LIGEIA - Ein erotischer Horrorthriller (German Edition)
Das Geschwätz verstummte, während alle beobachteten, wie Buckley hinausging. Wie auf Kommando blickten alle zu Travers. Er quittierte es mit einem gequälten Lächeln, nickte ebenfalls und stand auf.
»Ich werde zusehen, was ich tun kann«, versprach er und folgte dem Kapitän.
Hinter ihm brandeten wieder die Stimmen einer nervösen Mannschaft auf, die Dampf abließ. Doch klang es irgendwie gezwungen, als würde die Unterhaltung nach Drehbuch geführt.
Buckleys Kajütentür schloss sich gerade, als Travers sie erreichte.
»Käpt’n, eine Minute Ihrer Zeit?«, rief Travers und legte die Hand an die Tür, um sie offen zu halten. »Ich würde gerne mit Ihnen sprechen.«
Buckley steckte den Kopf durch den schmalen Spalt, hob eine buschige, grau melierte Augenbraue und fragte: »Was wollen Sie?« Er ließ nicht zu, dass die Tür sich auch nur einen Zentimeter weiterbewegte.

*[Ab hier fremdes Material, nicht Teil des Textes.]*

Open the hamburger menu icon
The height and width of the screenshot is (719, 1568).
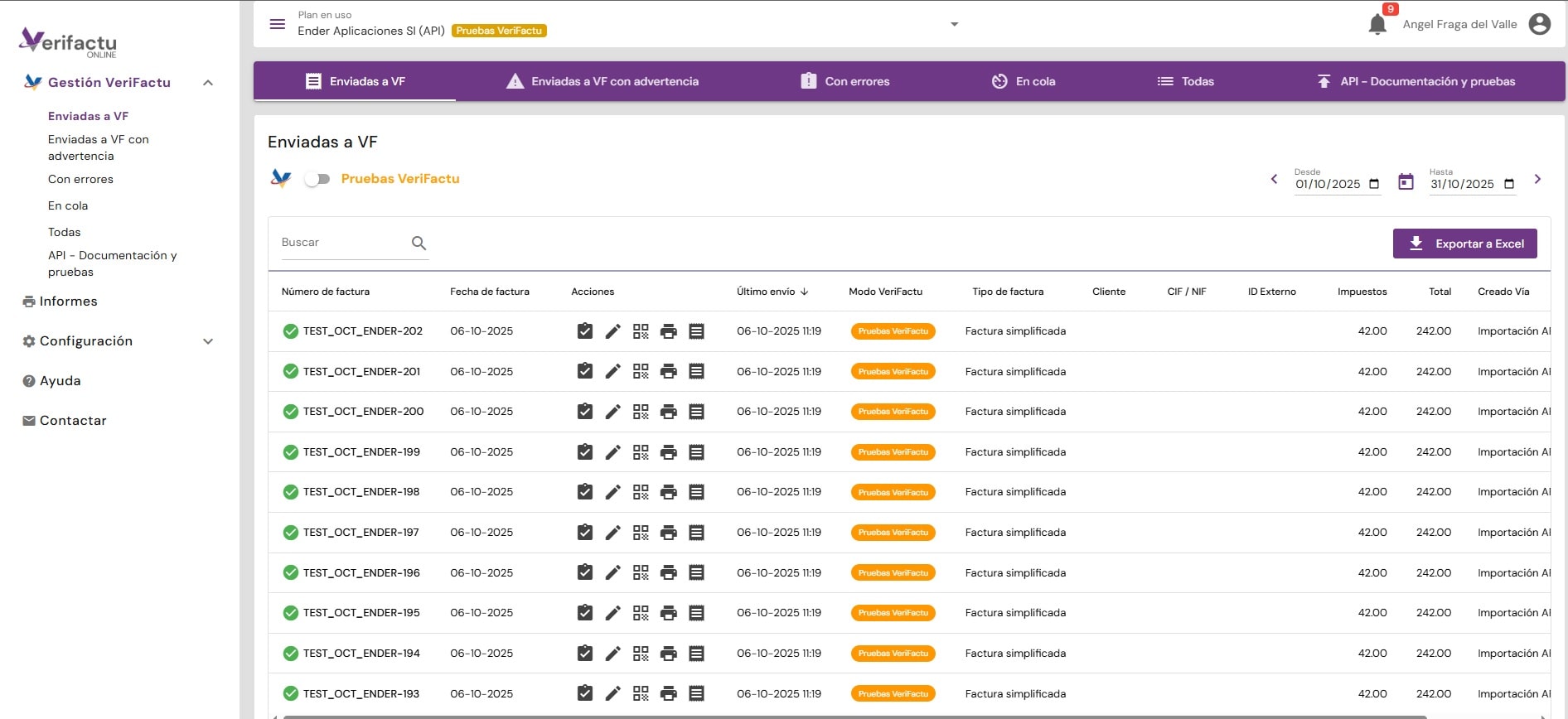point(278,24)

»Könnte ich einen Moment reinkommen, Sir?«, fragte Travers. »Ich würde gerne unter vier Augen mit Ihnen sprechen.«
»Das passt gerade nicht«, erwiderte Buckley so schroff wie immer.
Travers vernahm einen dumpfen Schlag hinter dem Käpt’n. »Es dauert bloß eine Minute, Sir«, drängte er. »Ich möchte nicht, dass die Männer es mitbekommen.«
Abermals ein dumpfer Knall. Der Kapitän schüttelte heftig den Kopf. »Gute Nacht, Travers.« Damit begann er, ihm die Tür vor der Nase zuzuschieben. Travers hielt noch einen Moment dagegen. Er fragte sich, was die dumpfen Schläge hinter dem Käpt’n zu bedeuten hatten. Befand sich jemand bei ihm in der Kajüte? Gerade als ihm dieser Gedanke durch den Kopf ging, nahm er ein weiteres Geräusch in der Dunkelheit wahr.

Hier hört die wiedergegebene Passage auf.